D’ailleurs, le site se veut moderne et possède ainsi des relais sur les réseaux sociaux avec un compte facebook et un compte twitter qui permettent au LabEX de diffuser largement son actualité. Néanmoins, ces médias sont peu utilisés puisqu’ils ne servent qu’à présenter les nouveautés du site EHNE (publications d’articles ou d’ouvrages) et à promouvoir les colloques auxquels ils participent. Ils sont également peu fréquentés avec (au 30 janvier 2017) seulement 475 personnes abonnées à la page facebook et 616 abonnés au compte twitter de l’EHNE.

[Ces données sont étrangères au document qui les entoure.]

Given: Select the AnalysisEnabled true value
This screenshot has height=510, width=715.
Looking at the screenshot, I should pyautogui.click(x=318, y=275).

Le fonctionnement de l’EHNE
Fonctionnement et intérêt de l’Encyclopédie
L’Encyclopédie pour une histoire nouvelle de l’Europe est thématique, bilingue (français et anglais) et propose des approches transversales et globales de l’histoire européenne. Le but est de s’adresser à un public large : enseignants du secondaire et du supérieur, communauté scientifique universitaire, étudiants, milieu politique, journalistes ou mêmes toutes personnes souhaitant la consulter. Sans négliger aucune période de l’histoire et dans la perspective que le LabEx s’est fixé d’expliquer la crise européenne d’aujourd’hui, elle essaie de donner à ses lecteurs des clés historiques de compréhension du présent.
Par exemple, l’article traitant de la « Collaboration en Europe (1939-1945) » est assez concis par rapport à la richesse d’un tel sujet, mais son approche est intéressante puisque c’est une approche européenne qui traite, par exemple, des pays scandinaves et non pas uniquement de la France. De plus, même si l’article est court, ce qui est intéressant c’est que, comme toutes les entrées de l’encyclopédie, il contient une brève orientation bibliographique pour permettre aux lecteurs d’aller plus loin s’ils le souhaitent.
Les articles sont classés entre les 7 axes de recherches du laboratoire et la diversités des sujets abordés est assez impressionnante : des liens entre idéologie fasciste et Europe à l’authenticité du yaourt bulgare. L’encyclopédie a été mise en ligne en janvier 2016, avec environ une centaine de notices. Le LabEX promet que l’intégralité sera accessible en 2019.
Le site assure que la cohérence de l’Encyclopédie est assurée par un Comité de rédaction général, composé de membres des sept axes thématiques du LabEx, de sa secrétaire générale et de son chargé de communication. Chaque axe possède un comité de lecture pour évaluer et valider scientifiquement les notices.
Apports iconographiques et vidéographiques
En outre, l’encyclopédie numérique est complétée par une iconographie assez riche grâce au fonds Colbert.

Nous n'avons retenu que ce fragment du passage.